Task 1: Translate this sentence from the Lent journal entry into Spanish: "It has carried over to where I have no recognizable pain anywhere."

=-=-=

We are not simply repeating the words, but incarnationally living the Word...The Bible story must become your story...As you learn and as you tell, try to visualize the story, and look for reactions and feelings within the story that reveals truth.[1]


[1] Handout “Storytelling as Spiritual Discipline” by Lloyd P. Rogers (emphasis mine)

Wednesday Morning Freewrite Examen

Second Week of Lent - Be Kind. Give people the benefit of the doubt (everyone is carrying around some sort of burden that you don't know about). Honor the absent. Don't be a jerk - just because you are having a rotten day doesn't mean you have to pass it on to others. BE A KIND PERSON.

Grateful for . . . 
1) My body working great. I had a little hip thing right before I went to Boise, and the first morning in Boise I was able to work it out before I sat for two days. It has carried over to where I have no recognizable pain anywhere.
2) Moving my body in Pilates classes yesterday. I felt so great.
3) Riding my bike in the sunshine.

=-=-=

Task 2: Render the stretch of the records from their first line through the line containing "Action: pos(203,585)" as a JSON list of strings, one string per line, omitting blank lines.

=-=-=

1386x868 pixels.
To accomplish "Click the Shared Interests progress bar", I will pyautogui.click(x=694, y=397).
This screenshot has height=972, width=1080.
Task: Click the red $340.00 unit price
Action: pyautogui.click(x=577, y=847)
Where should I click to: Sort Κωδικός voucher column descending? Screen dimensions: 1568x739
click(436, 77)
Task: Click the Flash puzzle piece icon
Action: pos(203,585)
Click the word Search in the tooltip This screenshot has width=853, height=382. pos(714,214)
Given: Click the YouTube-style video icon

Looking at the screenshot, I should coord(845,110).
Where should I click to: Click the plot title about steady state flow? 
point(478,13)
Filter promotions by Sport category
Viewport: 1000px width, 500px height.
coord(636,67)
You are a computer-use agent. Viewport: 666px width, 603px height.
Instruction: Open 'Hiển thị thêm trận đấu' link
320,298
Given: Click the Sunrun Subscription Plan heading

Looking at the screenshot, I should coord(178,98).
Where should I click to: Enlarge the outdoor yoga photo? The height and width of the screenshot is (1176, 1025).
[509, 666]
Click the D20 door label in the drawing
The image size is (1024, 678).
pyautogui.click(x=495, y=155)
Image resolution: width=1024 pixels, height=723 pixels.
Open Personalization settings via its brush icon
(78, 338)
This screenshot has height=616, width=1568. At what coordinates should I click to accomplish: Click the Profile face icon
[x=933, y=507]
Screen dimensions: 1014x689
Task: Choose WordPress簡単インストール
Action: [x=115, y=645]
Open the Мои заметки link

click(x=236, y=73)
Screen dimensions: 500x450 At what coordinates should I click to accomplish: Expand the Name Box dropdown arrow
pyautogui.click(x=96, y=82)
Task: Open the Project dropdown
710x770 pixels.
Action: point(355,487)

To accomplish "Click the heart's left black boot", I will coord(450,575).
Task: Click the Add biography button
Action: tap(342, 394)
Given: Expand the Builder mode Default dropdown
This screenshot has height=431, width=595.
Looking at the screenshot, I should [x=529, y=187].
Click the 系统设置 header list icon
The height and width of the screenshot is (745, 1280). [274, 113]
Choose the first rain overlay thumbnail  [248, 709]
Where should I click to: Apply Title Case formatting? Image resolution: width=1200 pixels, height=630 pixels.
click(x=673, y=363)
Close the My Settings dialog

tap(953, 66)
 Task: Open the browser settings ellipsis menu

=-=-=

Correct output 1: Se ha mantenido hasta el punto de que no tengo ningún dolor perceptible en ninguna parte.

Correct output 2:
[
  "1386x868 pixels.",
  "To accomplish \"Click the Shared Interests progress bar\", I will pyautogui.click(x=694, y=397).",
  "This screenshot has height=972, width=1080.",
  "Task: Click the red $340.00 unit price",
  "Action: pyautogui.click(x=577, y=847)",
  "Where should I click to: Sort Κωδικός voucher column descending? Screen dimensions: 1568x739",
  "click(436, 77)",
  "Task: Click the Flash puzzle piece icon",
  "Action: pos(203,585)"
]